When Sharmeen Obaid-Chinoy accepted the Academy Award for her short documentary film A Girl in the River: The Price of Forgiveness, about a woman who survives a planned honor killing, she got straight to the point: “This is what happens when determined women get together.” She acknowledged men too — men who push women “to go to school and work and who want a more just society for women.”
Honor killings occur around the world, but most frequently in South Asia. Women are murdered because they object to a forced marriage or otherwise defy their families — or sometimes even because they have been victims of rape. Thousands of such killings occur annually, but many go unreported, according to human rights groups.
The United States has long condemned violence against women and girls wherever it occurs. A special White House report, 1 is 2 Many: Twenty Years of Fighting Violence Against Women and Girls, details steps taken to combat such crimes at home and internationally.
A Girl in the River tells “the remarkable story of a very courageous young woman who survived an attempt at an honor killing by her father and uncle,” U.S. Secretary of State John Kerry said. “Even more remarkable was that after the initial screening, [Pakistan’s] Prime Minister [Nawaz] Sharif pledged to change laws that allow such barbaric practices and murders.”
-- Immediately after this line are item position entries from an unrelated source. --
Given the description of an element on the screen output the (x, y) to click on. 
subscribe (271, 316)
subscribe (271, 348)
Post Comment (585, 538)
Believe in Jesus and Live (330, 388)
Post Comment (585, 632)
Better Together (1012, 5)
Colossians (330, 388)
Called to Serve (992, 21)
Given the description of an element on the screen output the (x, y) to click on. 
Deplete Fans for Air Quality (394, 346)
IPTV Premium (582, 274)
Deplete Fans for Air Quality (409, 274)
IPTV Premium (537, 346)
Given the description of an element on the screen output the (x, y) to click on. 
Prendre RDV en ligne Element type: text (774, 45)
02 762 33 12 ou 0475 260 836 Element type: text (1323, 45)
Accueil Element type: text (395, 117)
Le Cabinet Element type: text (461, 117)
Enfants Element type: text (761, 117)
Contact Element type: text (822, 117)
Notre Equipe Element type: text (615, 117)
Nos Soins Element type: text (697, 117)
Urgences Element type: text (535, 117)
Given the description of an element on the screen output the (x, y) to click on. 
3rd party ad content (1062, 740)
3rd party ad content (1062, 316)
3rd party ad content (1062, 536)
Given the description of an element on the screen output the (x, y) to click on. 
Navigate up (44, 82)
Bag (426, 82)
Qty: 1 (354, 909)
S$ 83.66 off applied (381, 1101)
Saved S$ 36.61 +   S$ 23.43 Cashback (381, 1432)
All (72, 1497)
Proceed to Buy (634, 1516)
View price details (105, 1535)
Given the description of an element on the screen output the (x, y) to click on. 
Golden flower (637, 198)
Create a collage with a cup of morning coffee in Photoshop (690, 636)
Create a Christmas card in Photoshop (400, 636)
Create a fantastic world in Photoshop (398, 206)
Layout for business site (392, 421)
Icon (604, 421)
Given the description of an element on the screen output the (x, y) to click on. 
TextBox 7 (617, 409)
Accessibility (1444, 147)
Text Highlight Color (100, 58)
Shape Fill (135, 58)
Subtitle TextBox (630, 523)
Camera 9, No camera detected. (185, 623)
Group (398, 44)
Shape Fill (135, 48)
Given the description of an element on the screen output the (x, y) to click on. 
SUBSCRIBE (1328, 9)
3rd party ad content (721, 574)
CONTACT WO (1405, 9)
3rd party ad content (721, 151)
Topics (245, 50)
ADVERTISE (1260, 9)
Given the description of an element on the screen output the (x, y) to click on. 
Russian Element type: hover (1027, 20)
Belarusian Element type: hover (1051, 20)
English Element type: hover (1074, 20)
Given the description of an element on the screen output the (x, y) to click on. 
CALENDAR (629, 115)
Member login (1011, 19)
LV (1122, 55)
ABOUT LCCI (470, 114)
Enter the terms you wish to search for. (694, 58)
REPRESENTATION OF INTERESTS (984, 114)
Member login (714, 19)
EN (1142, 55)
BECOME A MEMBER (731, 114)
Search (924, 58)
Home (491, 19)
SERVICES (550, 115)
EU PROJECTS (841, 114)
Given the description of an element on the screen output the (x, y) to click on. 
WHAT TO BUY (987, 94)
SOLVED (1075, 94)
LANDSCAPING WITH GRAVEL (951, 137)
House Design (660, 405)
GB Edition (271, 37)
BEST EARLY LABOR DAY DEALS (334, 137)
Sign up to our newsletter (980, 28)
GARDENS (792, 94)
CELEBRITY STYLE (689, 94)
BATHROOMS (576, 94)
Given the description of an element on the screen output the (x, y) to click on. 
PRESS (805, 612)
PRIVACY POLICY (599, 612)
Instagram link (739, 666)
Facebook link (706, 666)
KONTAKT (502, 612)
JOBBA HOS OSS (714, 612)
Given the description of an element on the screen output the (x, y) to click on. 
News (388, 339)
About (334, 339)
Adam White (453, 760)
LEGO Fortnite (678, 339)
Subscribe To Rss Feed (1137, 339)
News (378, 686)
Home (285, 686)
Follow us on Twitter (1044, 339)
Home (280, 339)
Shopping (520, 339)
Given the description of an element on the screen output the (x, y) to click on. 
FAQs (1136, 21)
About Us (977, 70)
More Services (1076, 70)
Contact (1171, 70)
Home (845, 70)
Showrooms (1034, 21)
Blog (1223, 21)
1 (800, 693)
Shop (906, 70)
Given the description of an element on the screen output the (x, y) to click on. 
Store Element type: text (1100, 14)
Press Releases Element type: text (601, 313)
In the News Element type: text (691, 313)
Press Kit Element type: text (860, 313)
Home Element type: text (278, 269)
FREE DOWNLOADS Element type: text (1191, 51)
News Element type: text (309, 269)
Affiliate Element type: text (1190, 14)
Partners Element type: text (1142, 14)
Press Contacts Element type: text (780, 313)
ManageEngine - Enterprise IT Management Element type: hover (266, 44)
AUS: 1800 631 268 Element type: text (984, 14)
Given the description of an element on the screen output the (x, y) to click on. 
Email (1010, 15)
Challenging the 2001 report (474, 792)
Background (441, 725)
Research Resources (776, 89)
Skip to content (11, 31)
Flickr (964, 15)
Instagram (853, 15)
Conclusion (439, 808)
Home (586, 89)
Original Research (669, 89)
“That is the power of film,” Obaid-Chinoy said about the prime minister’s reaction.
President Obama encourages artists, who “have a unique power to change minds and attitudes,” to help end gender-based violence. “Together we can change our culture for the better by ending violence against women and girls,” he told the 2015 Grammy Awards audience.
This is Obaid-Chinoy’s second Oscar. She won the first in 2012 for her film Saving Face, about women who are victims of acid attacks.